I could imagine my future self thinking… …I want to design a study that is powered to detect substantively meaningful impacts on teacher STEM outcomes I don’t care too much about detecting impacts smaller than that What is a substantively meaningful impact on a teacher outcome? It would be meaningful if the impact on teachers was big enough to be associated with impact on a student outcome of, say, .15 SD units I wish those SREE papers could provide some info on how big the impacts on teachers were when the impact on students were 0.15 SD units or larger

Are there enough studies in the authors’ data set to relate teacher and student impacts? If so, could you characterize how big teacher impacts were in studies where there impacts on student outcomes were found? If so, could you present correlations or other descriptors of the relationships of teacher and student impacts? If so, I would also love to see Paper 3’s results be updated to reflect the scenarios where we think the impacts on teachers would be big enough to be associated with impacts on students.

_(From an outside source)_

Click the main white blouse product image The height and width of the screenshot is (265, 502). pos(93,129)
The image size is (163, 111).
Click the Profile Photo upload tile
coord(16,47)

I could also imagine my future self thinking something like… … I am designing an RCT to evaluate the impacts of an intervention on outcomes for physics teachers I know that effect sizes for impacts on outcomes for physics teacher don’t differ much from the grand mean effect sizes, and those for RCTs where a bit bigger (estimate = .10), so maybe I expect that for the average intervention, the impact would be .44 + .10 = .54. I think I’m looking at a pretty good intervention, but what if it is actually below average? I wish I had some information about the distribution of effect sizes from studies that were like my study e.g., the min, 25th percentile, 75 percentile, and the max. (The funnel plot gives some sense of this for all of the studies)

I hope you are thinking about… …what additional information these papers could provide that would be of use to your future self

When I’m designing a study to look at impacts on STEM teacher outcomes… … my future self is going to use the results from Paper 2 to get plausible values of ICCs and R2s. My future self might be wishing for: R2s from another model, one with only covariates that are student pre-test and demographics aggregated to the teacher level My future self may be hoping for more guidance on: How to make use of the standard errors of ICCs? How wide of a range should I use for ICC values? Why do we think that the level-2 R2s (school-level) are often so much higher that the level-1 R2s (teacher-level)?

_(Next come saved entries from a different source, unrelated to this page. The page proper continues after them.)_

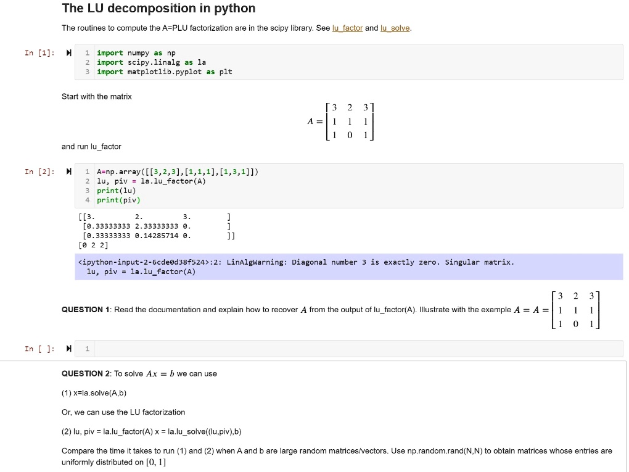Select the In [1] cell prompt
The width and height of the screenshot is (629, 472).
pos(38,53)
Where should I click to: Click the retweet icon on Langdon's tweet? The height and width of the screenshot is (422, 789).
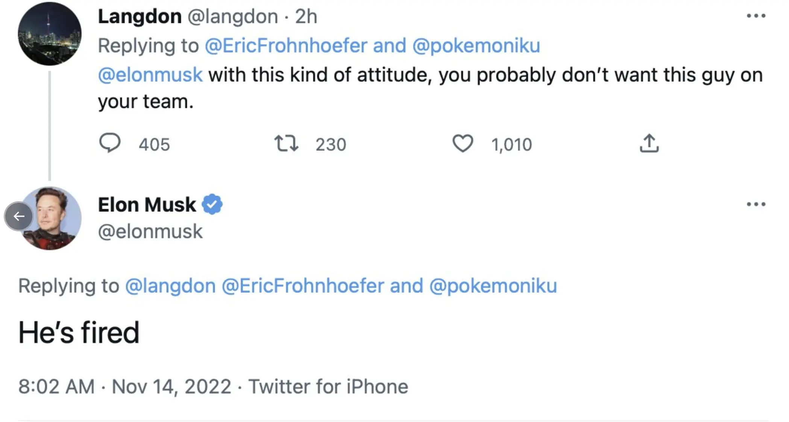pyautogui.click(x=286, y=144)
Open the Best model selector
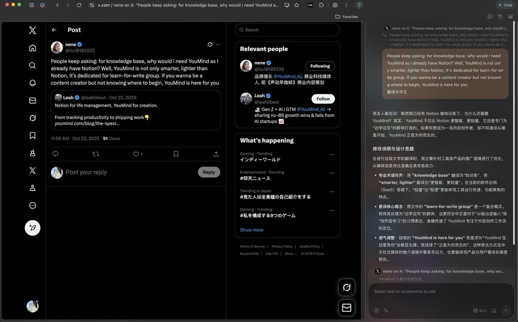The image size is (518, 322). 480,310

I could also imagine that it would be useful if the authors of Paper 2… … used their data to approximate the design parameter information that would be needed to do power calculations for studies where teachers are assigned to T and C conditions within schools If teachers were assigned to T and C conditions within schools, the schools would be “assignment blocks” and the ICC information could be used to approximate the proportion of variance explained by the assignment blocks. Ultimately, IMHO, I think it would be useful to present the total proportion of teacher outcome variance explained by the blocks and all other covariates (teacher covariates, and students data aggregated to the teacher level)

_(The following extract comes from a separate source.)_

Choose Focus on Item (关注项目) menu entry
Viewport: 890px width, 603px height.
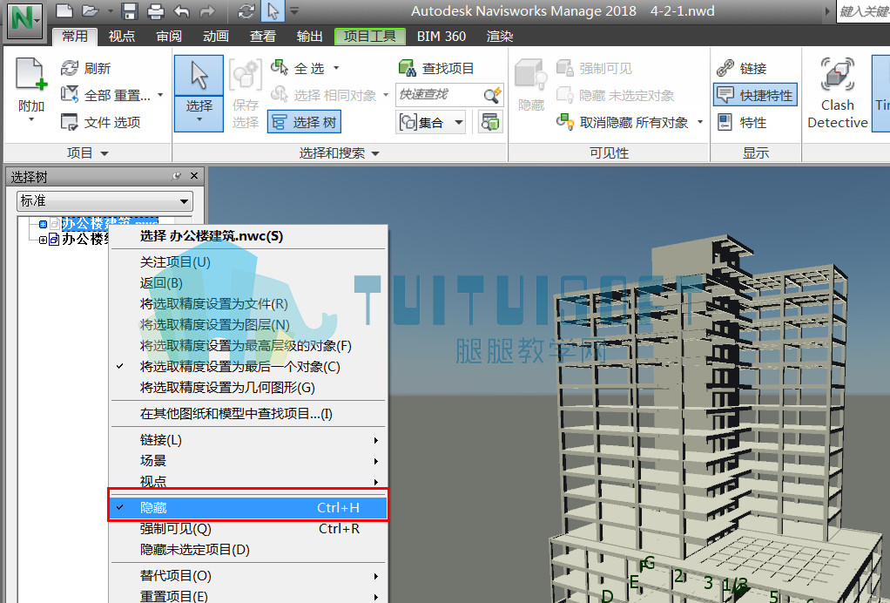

I hope you are thinking about… … whether you have any study data that you could contribute to the authors of Paper 2 to boost their data base and …what additional information these papers could provide that would be of use to your future self

If there enough studies in the authors’ data set to relate teacher and student impacts… … then, as I already said, I would also love to see Paper 3’s results be updated to reflect the scenarios where we think the impacts on teachers would be big enough to be associated with impacts on students. And, if Paper 2 were to present approximate design parameters for studies were teachers are assigned to T and C conditions within schools… Then I think it could be useful if Paper 3 presented results corresponding to scenarios were teachers are assigned to T and C conditions within schools, and students are clustered within teachers.

I hope you are thinking about… …what additional information these papers could provide that would be of use to your future self And That you are ready to start discussing those ideas!